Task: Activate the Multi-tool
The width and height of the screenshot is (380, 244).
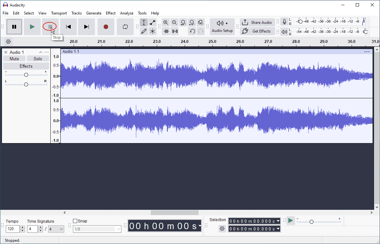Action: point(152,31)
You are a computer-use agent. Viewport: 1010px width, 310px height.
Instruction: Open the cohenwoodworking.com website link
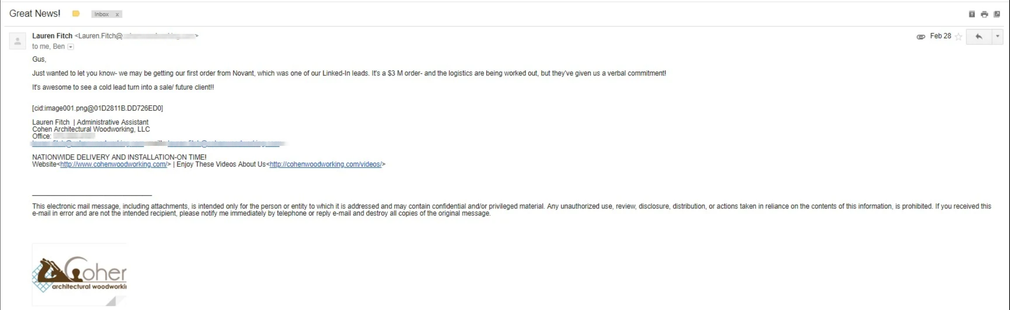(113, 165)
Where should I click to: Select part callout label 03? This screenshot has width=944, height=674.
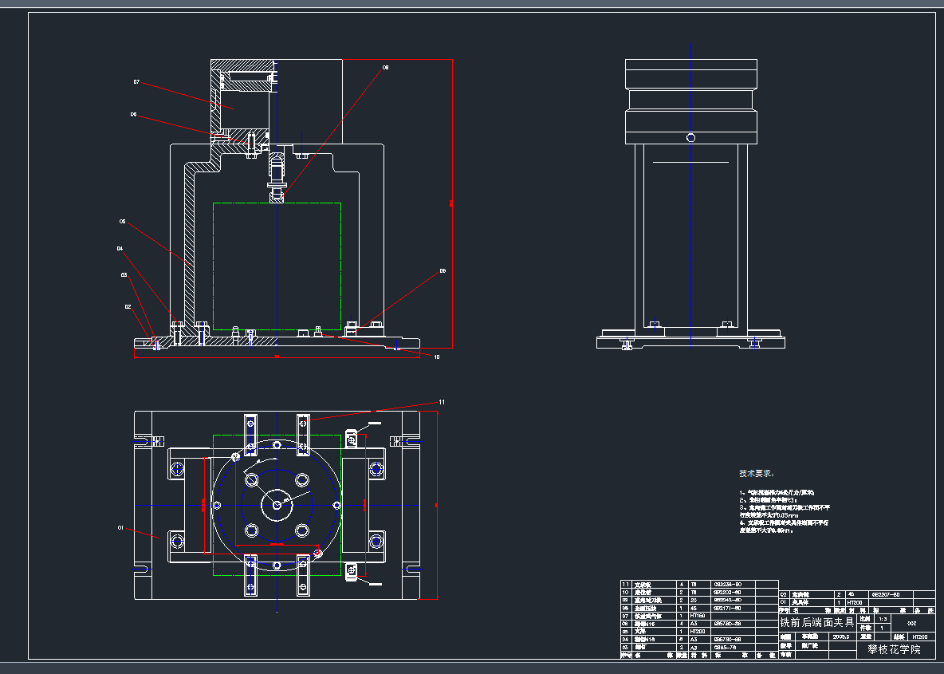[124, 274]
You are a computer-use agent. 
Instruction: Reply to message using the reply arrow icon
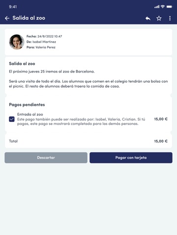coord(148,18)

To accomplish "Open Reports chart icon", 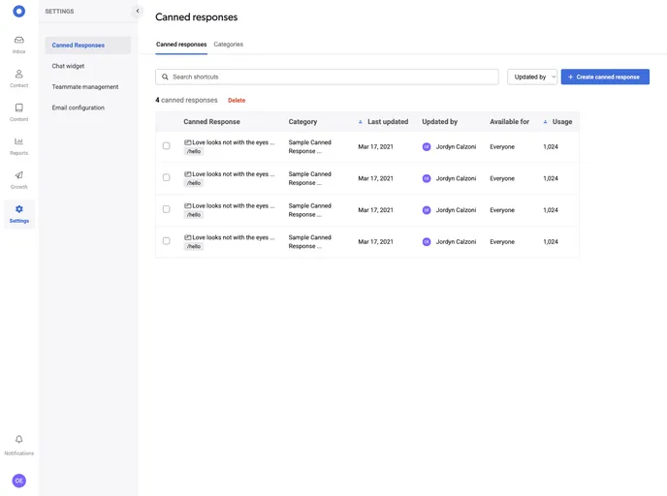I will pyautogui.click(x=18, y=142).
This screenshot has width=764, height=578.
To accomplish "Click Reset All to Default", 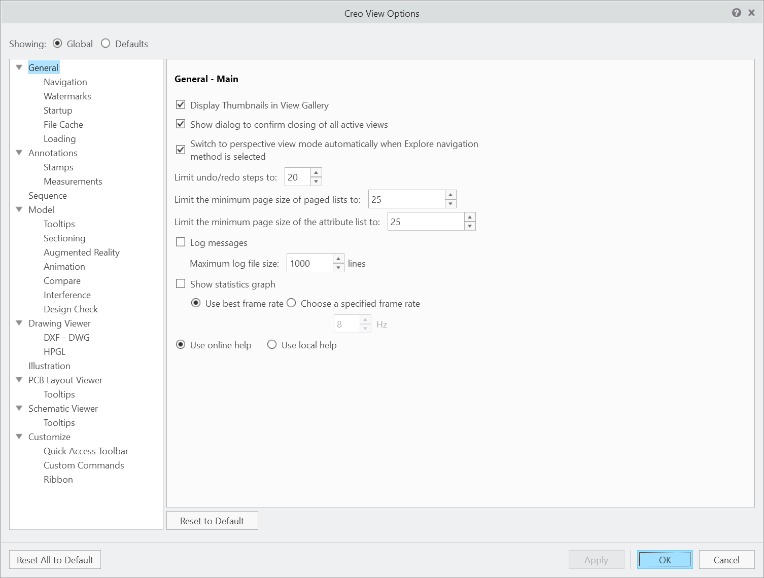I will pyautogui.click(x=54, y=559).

...

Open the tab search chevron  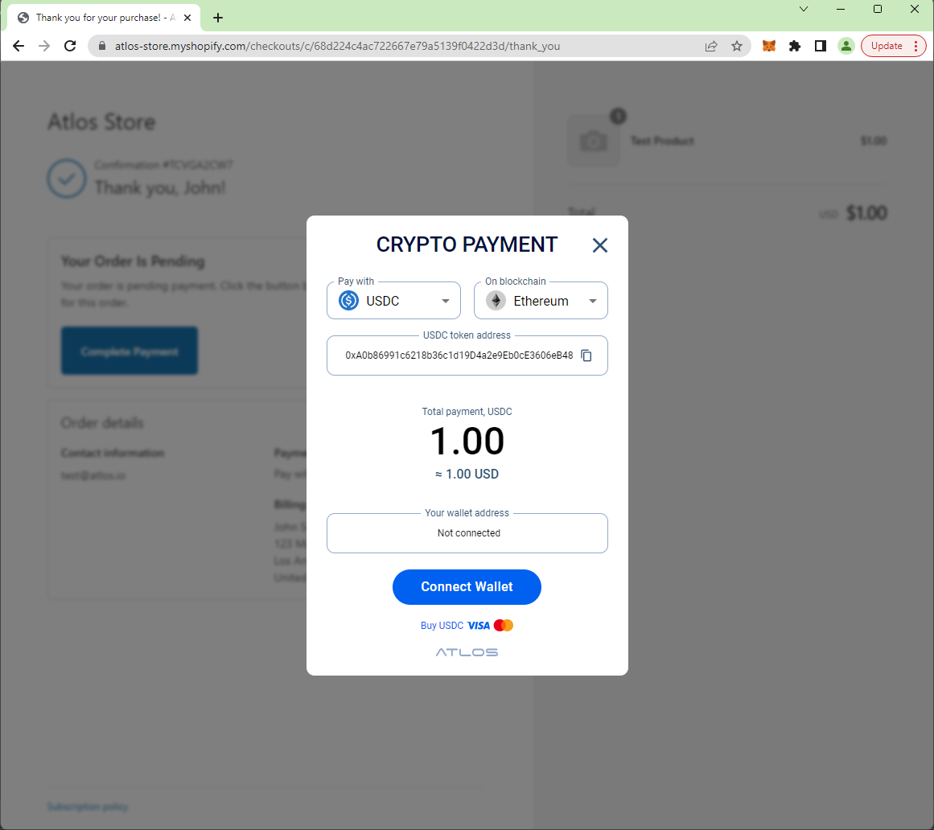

Your task:
From the listing above, pick out every line containing "agent".

Completed task:
You are a computer-use agent. Viewport: 1010px width, 310px height.
You are a computer-use agent. 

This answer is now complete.